The most common animals in John’s garden, therefore, were introduced exotics [1], especially mice, rats, hares and rabbits, two species of sparrows and blackbirds, starlings, song thrushes, and three finch species, and yellowhammer. The only native bird that was similarly common was the silvereye and so it is no surprise that they were also the native bird mosts killed by John’s cat.

What do cats kill where exotic prey is less common?

Not all places are good habitat for exotic animals. The density of exotic prey for cats will vary across the urban landscape because of variation in the availability of resources like food and water, and variation in the risks of death, like busy roads.

Moreover, on our farms, and in our towns and cities, people control many introduced animals already because they are threats to health, property, and income.

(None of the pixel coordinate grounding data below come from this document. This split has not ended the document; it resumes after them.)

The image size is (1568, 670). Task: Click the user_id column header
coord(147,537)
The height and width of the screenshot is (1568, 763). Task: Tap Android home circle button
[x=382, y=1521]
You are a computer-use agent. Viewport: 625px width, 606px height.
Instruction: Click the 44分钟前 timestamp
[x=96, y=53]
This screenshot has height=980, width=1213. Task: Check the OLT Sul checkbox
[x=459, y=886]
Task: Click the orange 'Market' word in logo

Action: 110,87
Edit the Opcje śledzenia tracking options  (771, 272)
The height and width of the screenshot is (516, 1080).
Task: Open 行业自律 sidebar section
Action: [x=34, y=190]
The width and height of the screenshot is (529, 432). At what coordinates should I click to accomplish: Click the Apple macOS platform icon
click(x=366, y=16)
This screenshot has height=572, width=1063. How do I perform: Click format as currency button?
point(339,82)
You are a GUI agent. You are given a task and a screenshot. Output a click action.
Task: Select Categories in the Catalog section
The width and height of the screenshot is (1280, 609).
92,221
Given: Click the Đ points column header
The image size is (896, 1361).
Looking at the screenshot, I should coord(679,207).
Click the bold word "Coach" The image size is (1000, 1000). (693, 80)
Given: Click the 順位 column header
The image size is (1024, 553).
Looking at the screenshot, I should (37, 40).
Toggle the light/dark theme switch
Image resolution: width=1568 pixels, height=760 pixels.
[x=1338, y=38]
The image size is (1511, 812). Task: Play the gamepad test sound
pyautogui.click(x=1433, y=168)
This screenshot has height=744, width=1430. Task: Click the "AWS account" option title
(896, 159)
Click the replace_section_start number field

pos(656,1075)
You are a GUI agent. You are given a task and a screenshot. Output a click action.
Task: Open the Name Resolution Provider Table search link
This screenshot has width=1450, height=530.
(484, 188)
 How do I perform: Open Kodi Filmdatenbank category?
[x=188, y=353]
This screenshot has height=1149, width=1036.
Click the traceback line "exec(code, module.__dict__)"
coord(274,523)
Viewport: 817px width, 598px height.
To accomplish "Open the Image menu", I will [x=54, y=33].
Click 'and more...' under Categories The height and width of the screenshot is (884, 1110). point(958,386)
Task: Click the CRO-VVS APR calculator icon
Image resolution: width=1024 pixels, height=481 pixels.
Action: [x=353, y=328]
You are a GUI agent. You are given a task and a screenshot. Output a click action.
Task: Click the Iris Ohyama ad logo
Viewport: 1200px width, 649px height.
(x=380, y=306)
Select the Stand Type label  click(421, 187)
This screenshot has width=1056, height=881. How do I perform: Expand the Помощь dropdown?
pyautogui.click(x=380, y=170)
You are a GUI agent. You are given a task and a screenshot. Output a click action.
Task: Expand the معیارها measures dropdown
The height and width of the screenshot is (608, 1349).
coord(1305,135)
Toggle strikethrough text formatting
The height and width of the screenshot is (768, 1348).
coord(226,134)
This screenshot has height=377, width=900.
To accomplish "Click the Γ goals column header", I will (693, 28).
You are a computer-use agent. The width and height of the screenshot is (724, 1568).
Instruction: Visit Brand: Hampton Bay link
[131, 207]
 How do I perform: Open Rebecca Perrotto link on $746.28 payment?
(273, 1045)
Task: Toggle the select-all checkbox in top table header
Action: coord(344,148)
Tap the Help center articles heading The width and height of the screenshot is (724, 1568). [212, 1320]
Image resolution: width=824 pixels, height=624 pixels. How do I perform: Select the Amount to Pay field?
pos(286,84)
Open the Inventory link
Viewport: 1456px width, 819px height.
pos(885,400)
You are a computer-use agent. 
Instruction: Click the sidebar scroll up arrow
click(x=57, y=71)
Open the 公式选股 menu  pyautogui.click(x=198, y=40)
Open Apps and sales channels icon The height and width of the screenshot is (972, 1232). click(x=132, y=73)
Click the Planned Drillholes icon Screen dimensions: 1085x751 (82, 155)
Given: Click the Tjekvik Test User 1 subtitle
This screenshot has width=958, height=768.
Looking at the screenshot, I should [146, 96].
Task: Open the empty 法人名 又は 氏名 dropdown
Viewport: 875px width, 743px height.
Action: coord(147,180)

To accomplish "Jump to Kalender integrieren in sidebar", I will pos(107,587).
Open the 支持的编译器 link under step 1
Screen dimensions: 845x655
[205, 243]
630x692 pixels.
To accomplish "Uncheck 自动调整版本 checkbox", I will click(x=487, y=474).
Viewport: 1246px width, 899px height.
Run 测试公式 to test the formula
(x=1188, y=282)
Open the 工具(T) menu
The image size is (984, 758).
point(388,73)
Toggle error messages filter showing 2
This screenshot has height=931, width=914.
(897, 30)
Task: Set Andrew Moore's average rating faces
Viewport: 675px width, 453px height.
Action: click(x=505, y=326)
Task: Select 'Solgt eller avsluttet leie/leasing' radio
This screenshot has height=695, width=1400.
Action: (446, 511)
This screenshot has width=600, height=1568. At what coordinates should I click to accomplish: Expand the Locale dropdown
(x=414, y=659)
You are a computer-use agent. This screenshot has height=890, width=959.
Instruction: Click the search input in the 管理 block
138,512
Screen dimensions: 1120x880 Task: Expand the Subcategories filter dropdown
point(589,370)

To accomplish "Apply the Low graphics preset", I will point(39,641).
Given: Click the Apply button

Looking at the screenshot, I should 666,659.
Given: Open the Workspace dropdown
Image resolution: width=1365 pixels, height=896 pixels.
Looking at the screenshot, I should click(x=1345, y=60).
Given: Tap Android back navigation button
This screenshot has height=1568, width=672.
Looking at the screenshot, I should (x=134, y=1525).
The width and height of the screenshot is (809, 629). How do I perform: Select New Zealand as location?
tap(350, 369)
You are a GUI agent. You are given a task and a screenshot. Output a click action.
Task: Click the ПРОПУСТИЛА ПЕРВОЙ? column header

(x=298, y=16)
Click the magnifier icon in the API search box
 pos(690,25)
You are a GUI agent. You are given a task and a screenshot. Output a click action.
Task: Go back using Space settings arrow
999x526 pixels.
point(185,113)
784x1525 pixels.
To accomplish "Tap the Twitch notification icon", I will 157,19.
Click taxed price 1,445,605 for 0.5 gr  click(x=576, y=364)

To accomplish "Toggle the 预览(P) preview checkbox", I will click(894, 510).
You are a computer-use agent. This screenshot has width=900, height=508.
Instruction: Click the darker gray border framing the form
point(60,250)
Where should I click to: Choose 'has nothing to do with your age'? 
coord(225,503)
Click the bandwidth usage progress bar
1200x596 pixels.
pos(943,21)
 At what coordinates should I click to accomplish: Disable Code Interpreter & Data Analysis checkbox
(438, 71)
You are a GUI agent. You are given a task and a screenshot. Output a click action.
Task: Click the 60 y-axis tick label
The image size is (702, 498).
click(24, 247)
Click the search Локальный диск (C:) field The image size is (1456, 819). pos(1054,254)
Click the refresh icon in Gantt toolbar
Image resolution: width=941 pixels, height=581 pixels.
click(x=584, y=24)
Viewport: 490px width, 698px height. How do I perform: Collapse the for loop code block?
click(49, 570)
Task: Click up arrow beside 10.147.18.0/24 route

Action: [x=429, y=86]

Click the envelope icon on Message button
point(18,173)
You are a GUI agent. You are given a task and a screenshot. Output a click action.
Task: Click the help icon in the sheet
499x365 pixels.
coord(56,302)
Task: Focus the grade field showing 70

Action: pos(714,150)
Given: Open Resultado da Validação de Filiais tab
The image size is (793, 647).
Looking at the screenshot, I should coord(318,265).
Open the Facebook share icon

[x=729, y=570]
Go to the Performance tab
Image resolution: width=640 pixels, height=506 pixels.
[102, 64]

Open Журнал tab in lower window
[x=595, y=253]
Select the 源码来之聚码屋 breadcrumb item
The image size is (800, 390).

Mice and rats are common targets for control. Thus, the availability of exotic prey for cats can be depressed in some places. Where exotic animals are less common, cats will turn their attention to killing something else.

I expect that where exotic prey is less common cats will kill more native prey.

… and we are restoring native animals.

The communities of New Zealand’s cities are making extraordinary progress at bringing our native species back to the places we live, work, and play–largely because we are controlling their predators, especially rats and possums [3].

It is also very common for people to plant their backyards, or put out food and water, to attract native wildlife. Ms. Kerry Charles, who this year completed her Master of Science degree on the topic from the Centre for Biodiversity and Restoration Ecology at Victoria University, found that in Wellington City people are extraordinarily active at encouraging native wildlife:

-          56% of suburban residents planted their properties to encourage birdlife,

-          34% put food or water out for birds and a third of those targeted native species,

-          25% of residents did both.

(source: kenan.ethics.duke.edu)

Where exotic prey are less common, cats will kill something else. In cities, towns, and on farms where our communities are successfully restoring native wildlife, that ‘something else’ is more likely to be native species (image source: kenan.ethics.duke.edu)

What do cats kill where native prey are more common?

Native wildlife is becoming increasingly common in our neighbourhoods.

In the future our farms, towns and cities are going to be more populated with native species–we want them there. As native animals become more common, cats will kill more of them. Do we want our good work undone?

5 reasons Dr. Flux’s cat is not evidence

In my original post I listed five reasons why what Dr. Flux’s cat dragged in is not reliable evidence for cats being good for urban wildlife. I addressed the first four in consecutive posts: cats bring only a small and biased sample of what they actually kill, the persistence of native species in John’s backyard might be because killed wildlife are replaced by animals recolonizing from elsewhere, and there is more than one cat in each neighbourhood and they each kill differently. I have now added the final reason:

-          cats will kill more natives if and when they are available.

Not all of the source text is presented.